The Milwaukee Bucks wasted no time signing 2005 first overall draft pick Andrew Bogut to a contract, getting matters out of the way on Friday.

According to Charles Gardner of the Milwaukee Journal Sentinel the 7-foot-1 native of Australia, who was drafted No. 1 overall by the Milwaukee Bucks, agreed to a five-year deal worth about $26 million Friday, according to Bogut's agent, David Bauman.

The exact salary numbers will not be known until the National Basketball Association's new collective bargaining agreement is final.

But it is expected that Bogut will be paid $4.2 million in his rookie season and $4.55 million in his second year. Under the new rules in the labor deal, only the first two years of rookie contracts are guaranteed.

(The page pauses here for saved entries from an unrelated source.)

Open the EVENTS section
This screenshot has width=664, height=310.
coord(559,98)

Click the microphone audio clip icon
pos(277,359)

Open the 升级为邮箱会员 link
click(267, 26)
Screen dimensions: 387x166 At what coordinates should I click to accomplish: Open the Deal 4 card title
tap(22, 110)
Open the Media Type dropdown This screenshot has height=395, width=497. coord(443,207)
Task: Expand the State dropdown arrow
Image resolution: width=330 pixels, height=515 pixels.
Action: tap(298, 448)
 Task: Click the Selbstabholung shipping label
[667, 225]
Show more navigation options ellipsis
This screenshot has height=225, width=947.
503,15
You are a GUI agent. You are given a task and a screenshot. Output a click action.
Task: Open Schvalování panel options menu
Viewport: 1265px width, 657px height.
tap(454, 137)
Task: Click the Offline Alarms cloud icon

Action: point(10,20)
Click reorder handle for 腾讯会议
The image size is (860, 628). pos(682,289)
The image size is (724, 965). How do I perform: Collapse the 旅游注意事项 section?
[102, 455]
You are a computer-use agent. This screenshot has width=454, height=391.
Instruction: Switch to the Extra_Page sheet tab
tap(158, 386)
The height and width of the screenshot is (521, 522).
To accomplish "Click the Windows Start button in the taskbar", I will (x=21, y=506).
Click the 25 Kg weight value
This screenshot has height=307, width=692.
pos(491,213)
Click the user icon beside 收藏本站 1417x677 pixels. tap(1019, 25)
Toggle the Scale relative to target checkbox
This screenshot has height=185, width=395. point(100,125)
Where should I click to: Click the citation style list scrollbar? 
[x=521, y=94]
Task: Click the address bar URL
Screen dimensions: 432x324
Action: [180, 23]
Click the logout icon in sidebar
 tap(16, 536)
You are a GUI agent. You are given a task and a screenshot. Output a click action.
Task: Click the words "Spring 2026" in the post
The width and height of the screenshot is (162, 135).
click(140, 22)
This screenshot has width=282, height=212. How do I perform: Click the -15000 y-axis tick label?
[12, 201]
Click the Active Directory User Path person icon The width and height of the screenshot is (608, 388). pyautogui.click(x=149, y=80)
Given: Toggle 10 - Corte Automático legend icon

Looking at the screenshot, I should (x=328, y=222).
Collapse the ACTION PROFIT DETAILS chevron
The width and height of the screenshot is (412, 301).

The third-year salary should be $4.85 million, according to figures provided by Bauman, and the fourth-year team option is $6 million. The fifth-year qualifying offer is 30% higher than the fourth year, or $7.8 million.

Bogut, as he had declared to the Australian media proceeding the draft, plans on using much of his new found money to reach out to those less fortunate in Australia, Croatia, Utah and Milwaukee.

"I think it's good to give back," Bogut said. "You know, I'm going to make a lot of money in my life, and I don't need it all.

"Quite honestly, it's a lot of money for anybody, and I don't think one person deserves that much money in their life. If I can give back to people who have nothing, especially youths who might be stuck in crime or drugs, maybe putting a basketball in their hands will get them out of that."